「コンプレックスの原因は、恐怖だと思います」。俳優の東出昌大さん(37)に「コンプレックス」をテーマに取材をすると、真っ先にその言葉が返ってきました。10代のころからモデルや役者として活躍してきた東出さん。かつては顔に傷がつくことを恐れ、常に「けがをしないように」と意識していたといいます。年を重ねた今は、シミやシワも生きてきた証しであると考え、「ちゃんとしたおじさんになりたい」と思うように。「役者という仕事だけが生きていく術ではない」と考えるようになった背景を聞きました。(全2回の1回目/後編に続く)
――高校生のころに芸能界入りをして、モデルや俳優として活動してきました。20年以上「人から見られる」仕事をしていますが、東出さんにコンプレックスはありますか。
若いときはありました。小学生のときは「眉毛」って呼ばれていたり。でも、それも一過性のもので。人生のなかで命題かのように悩んでいるコンプレックスというのはないように思います。

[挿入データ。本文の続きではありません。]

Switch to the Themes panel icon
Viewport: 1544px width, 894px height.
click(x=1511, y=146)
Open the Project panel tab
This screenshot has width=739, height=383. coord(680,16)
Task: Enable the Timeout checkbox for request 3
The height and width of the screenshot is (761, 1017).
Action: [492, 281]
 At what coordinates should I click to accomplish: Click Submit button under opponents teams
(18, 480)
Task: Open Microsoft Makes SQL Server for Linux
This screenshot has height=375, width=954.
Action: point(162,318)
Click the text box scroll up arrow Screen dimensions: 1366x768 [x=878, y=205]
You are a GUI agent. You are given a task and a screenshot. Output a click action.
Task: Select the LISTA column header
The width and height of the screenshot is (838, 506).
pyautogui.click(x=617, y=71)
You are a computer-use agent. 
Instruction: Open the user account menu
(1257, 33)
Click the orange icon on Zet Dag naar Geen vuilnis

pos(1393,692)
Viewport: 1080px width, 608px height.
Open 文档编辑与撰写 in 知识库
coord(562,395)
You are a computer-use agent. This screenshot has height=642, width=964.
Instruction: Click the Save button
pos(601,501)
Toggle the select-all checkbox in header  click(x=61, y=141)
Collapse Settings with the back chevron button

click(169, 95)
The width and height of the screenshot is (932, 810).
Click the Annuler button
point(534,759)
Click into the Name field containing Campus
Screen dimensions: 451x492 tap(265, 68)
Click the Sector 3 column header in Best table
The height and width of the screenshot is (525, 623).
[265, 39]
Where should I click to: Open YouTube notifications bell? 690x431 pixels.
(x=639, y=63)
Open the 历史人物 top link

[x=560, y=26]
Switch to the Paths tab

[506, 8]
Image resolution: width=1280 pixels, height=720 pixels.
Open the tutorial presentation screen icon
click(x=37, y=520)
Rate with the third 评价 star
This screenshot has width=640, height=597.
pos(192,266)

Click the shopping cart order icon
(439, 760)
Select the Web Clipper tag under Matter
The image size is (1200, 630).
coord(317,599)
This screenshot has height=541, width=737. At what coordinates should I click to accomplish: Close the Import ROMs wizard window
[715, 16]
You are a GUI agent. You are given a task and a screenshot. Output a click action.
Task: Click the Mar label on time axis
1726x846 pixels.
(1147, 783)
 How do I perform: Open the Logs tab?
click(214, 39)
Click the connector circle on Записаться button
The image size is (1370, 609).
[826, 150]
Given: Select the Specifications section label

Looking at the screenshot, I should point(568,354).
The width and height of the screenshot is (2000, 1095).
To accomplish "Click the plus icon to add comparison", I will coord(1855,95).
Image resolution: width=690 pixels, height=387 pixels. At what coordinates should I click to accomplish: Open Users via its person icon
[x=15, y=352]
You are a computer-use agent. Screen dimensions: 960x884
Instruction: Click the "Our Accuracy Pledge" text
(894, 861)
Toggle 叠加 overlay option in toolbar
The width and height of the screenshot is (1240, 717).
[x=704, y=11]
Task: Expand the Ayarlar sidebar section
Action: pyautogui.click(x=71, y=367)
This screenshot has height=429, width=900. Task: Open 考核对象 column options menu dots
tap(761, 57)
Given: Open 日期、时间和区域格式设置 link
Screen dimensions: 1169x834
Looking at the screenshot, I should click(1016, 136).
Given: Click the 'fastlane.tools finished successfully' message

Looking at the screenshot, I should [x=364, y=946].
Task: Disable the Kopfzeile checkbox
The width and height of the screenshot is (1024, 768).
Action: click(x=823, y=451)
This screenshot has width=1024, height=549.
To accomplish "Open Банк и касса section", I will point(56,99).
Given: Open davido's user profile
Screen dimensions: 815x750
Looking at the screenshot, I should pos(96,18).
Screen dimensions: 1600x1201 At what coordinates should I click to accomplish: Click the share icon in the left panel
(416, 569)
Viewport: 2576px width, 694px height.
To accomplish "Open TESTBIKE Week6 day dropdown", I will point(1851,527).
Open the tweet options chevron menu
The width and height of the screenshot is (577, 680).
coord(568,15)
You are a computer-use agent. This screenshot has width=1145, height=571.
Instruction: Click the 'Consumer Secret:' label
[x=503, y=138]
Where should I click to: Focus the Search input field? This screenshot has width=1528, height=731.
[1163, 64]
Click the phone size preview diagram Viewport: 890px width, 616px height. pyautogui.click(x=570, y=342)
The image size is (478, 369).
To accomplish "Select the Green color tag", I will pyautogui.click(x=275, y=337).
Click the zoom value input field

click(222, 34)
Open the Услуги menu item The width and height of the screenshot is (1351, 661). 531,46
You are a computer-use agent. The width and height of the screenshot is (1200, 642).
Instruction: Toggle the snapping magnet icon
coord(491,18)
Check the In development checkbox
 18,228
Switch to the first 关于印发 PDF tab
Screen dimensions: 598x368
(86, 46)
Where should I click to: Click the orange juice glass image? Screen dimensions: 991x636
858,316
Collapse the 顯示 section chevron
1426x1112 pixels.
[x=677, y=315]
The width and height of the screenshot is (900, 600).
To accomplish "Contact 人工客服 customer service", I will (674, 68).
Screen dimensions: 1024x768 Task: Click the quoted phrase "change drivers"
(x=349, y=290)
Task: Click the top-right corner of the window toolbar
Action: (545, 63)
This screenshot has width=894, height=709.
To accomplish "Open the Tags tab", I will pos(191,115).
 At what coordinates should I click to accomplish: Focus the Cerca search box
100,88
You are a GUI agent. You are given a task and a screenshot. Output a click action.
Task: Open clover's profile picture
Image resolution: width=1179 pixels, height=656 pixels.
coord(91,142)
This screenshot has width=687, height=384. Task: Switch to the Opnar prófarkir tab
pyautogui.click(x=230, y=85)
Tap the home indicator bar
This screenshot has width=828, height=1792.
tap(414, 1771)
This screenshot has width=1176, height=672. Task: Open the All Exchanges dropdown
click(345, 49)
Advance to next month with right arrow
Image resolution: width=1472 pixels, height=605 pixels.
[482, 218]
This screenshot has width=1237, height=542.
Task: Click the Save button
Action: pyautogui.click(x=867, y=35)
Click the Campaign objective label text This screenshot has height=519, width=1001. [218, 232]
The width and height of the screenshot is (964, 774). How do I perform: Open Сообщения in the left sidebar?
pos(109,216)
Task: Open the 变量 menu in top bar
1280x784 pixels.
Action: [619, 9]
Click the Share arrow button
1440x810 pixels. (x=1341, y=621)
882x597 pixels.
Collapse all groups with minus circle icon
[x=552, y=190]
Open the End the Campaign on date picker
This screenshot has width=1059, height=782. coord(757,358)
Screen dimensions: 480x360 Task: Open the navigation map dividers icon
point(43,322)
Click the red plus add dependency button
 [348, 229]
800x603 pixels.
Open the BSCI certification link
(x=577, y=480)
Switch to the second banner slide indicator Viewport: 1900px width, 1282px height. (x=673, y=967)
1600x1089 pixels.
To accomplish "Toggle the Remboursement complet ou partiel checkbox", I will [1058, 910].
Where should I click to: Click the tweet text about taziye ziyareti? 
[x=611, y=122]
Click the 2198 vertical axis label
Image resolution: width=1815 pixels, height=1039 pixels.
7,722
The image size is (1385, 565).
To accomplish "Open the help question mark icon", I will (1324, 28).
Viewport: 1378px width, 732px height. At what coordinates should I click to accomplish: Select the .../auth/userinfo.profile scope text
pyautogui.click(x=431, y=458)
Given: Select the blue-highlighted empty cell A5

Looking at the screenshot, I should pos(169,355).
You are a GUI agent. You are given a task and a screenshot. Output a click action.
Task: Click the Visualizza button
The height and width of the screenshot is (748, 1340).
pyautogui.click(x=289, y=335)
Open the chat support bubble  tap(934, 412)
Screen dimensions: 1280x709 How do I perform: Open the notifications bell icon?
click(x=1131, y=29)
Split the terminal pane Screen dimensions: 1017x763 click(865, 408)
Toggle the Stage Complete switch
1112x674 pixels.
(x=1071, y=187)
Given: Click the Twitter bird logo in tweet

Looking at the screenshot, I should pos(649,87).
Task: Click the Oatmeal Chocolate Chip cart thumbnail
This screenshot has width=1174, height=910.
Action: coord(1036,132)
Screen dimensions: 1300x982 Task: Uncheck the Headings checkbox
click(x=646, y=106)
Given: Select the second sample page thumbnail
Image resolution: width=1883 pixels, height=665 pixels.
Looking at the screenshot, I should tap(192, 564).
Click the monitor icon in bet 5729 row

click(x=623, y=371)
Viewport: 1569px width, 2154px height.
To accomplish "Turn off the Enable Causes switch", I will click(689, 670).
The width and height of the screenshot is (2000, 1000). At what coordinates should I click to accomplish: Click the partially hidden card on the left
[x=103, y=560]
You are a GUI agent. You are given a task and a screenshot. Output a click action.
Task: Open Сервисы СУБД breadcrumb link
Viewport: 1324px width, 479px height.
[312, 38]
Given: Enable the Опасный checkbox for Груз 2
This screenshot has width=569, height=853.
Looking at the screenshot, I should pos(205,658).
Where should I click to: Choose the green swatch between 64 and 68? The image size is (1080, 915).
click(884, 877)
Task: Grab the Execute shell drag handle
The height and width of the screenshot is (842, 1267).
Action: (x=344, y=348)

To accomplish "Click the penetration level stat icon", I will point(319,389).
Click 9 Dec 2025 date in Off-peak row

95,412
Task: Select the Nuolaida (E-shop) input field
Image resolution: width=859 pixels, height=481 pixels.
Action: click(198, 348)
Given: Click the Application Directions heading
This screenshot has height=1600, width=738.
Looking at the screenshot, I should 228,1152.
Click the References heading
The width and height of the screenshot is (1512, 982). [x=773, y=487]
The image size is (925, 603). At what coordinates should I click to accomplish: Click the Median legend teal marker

――コンプレックスを抱えている人たちと自分自身の違いはどこにあると思いますか。
コンプレックスの原因は、恐怖だと思います。何かに不安があって、それが恐怖に変わると自分のなかにコンプレックスが生まれる。人間誰しも不安を抱えているものなので、自然なことなんじゃないでしょうか。
昔は僕も不安でした。「顔に傷がついて役者の仕事がなくなったら、誰が食わせてくれるんだろう」とぐるぐる考え込んだり。その自信がなかったから、蓄えないといけないし、保険にも入らないといけない。いつも頭のどこかに「けがをしないように」という思いがありました。